[comp.bugs.sys5] egrep botch

henry@utzoo.UUCP (Henry Spencer) (10/13/87)

The following bug appears to be present in egrep (the Bell/AT&T one, not
the comp.sources.unix one) on all extant versions of Unix.  Certainly it
is present in V7, 4.2BSD, Sunnix 3.2, and 386 System V Release 3.

	% echo 0 >foo
	% egrep '0.' foo
	% egrep '^0.' foo
	0
	%

Adding the "^" seems to convince egrep that "." can legitimately match
newline.  Changing "." to "[^x]" does not change the behavior.  Some quick
tests suggest that "$" does not produce a similar anomaly.  I can find no
statement in any manual that gives even a shred of legitimacy to this.

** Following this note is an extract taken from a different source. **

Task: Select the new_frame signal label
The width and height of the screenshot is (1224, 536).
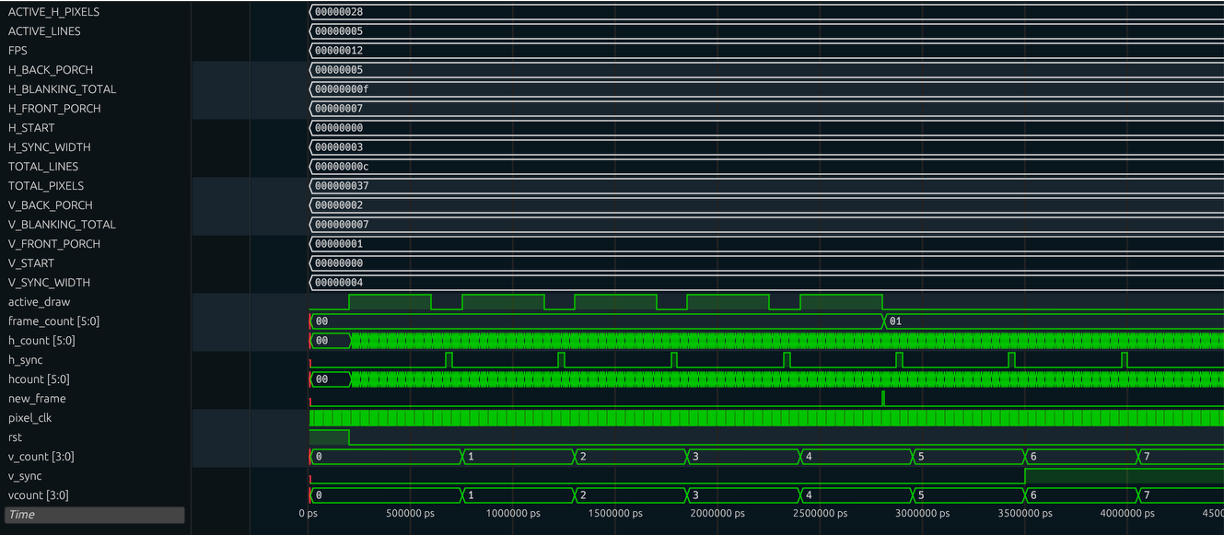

Unfortunately, I lack the time to root around in the somewhat obscure
innards of egrep to discover the exact cause and fix.  Anybody out there
feeling ambitious? :-)
-- 
"Mir" means "peace", as in           |  Henry Spencer @ U of Toronto Zoology
"the war is over; we've won".        | {allegra,ihnp4,decvax,utai}!utzoo!henry

ado@elsie.UUCP (Arthur David Olson) (10/23/87)

> The following bug appears to be present in egrep (the Bell/AT&T one, not
> the comp.sources.unix one) on all extant versions of Unix.  Certainly it
> is present in V7, 4.2BSD, Sunnix 3.2, and 386 System V Release 3.
> 
> 	% echo 0 >foo
> 	% egrep '0.' foo
> 	% egrep '^0.' foo
> 	0
> 	%
> 
> Adding the "^" seems to convince egrep that "." can legitimately match
> newline.  Changing "." to "[^x]" does not change the behavior.  Some quick
> tests suggest that "$" does not produce a similar anomaly.

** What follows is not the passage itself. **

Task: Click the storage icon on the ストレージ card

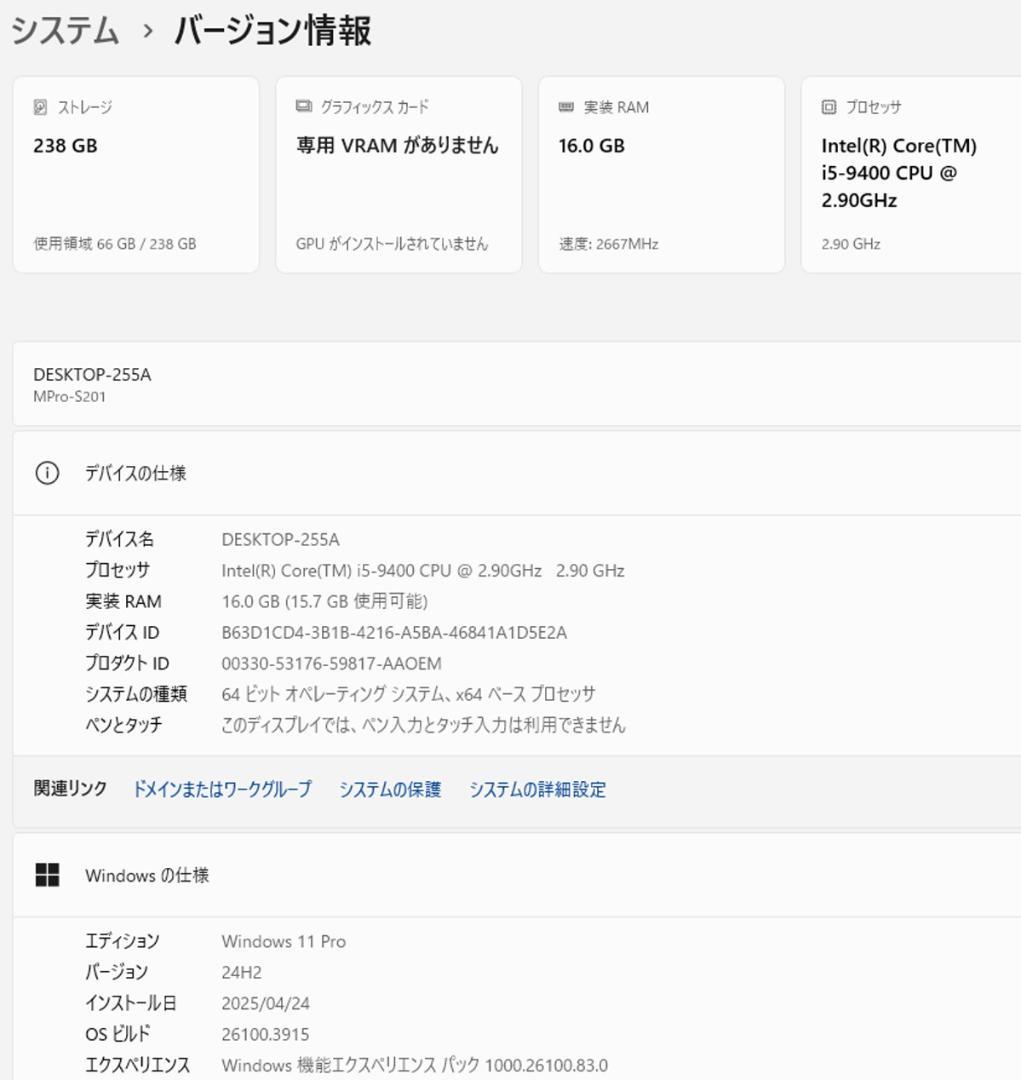Action: (x=40, y=108)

The change below cures the problem, and even "looks right."
Your line numbers will vary.

*** 3.2/egrep.y	Fri Oct 23 16:34:20 1987
--- 3.3/egrep.y	Fri Oct 23 16:34:24 1987
***************
*** 303,309 ****
  					if ((k = name[curpos]) >= 0)
  						if (
  							(k == c)
! 							| (k == DOT)
  							| (k == CCL && member(c, right[curpos], 1))
  							| (k == NCCL && member(c, right[curpos], 0))
  						) {
--- 303,309 ----
  					if ((k = name[curpos]) >= 0)
  						if (
  							(k == c)
! 							| (k == DOT && c != '\n')
  							| (k == CCL && member(c, right[curpos], 1))
  							| (k == NCCL && member(c, right[curpos], 0))
  						) {
--
Bugs is a trademark of Warner Brothers and Volkswagen.
-- 
ado@vax2.nlm.nih.gov	ADO, VAX, and NIH are trademarks of Ampex and DEC.

henry@utzoo.UUCP (Henry Spencer) (11/02/87)

> The change below cures the problem, and even "looks right."

Unfortunately, it doesn't cure the whole problem, since changing "." to
"[^x]" still provokes the bug.
-- 
PS/2: Yesterday's hardware today.    |  Henry Spencer @ U of Toronto Zoology
OS/2: Yesterday's software tomorrow. | {allegra,ihnp4,decvax,utai}!utzoo!henry

ado@elsie.UUCP (Arthur David Olson) (11/09/87)

In article <8872@utzoo.UUCP>, henry@utzoo.UUCP (Henry Spencer) writes:
> > The change. . .cures the problem, and even "looks right."
> 
> Unfortunately, it doesn't cure the whole problem, since changing "." to
> "[^x]" still provokes the bug.

True enough.  Newline shouldn't match "."; it also shouldn't match
"[anything]" or "[^anything]".  This can be reflected by moving the test against
newline (converting "|" operators into "||" in the process as an efficiency
boost).

Here's the diff against the "original" egrep.y.  As always, the trade secret
status of the code involved precludes a clearer posting.

304,308c304,311
< 						if (
< 							(k == c)
< 							| (k == DOT)
< 							| (k == CCL && member(c, right[curpos], 1))
< 							| (k == NCCL && member(c, right[curpos], 0))
---
> 					    if (
> 						k == c ||
> 						(c != '\n' &&
> 						(k == DOT ||
> 					        (k == CCL &&
> 						member(c, right[curpos], 1)) ||
> 						(k == NCCL &&
> 						member(c, right[curpos], 0))))
-- 
ado@vax2.nlm.nih.gov	ADO, VAX, and NIH are trademarks of Ampex and DEC.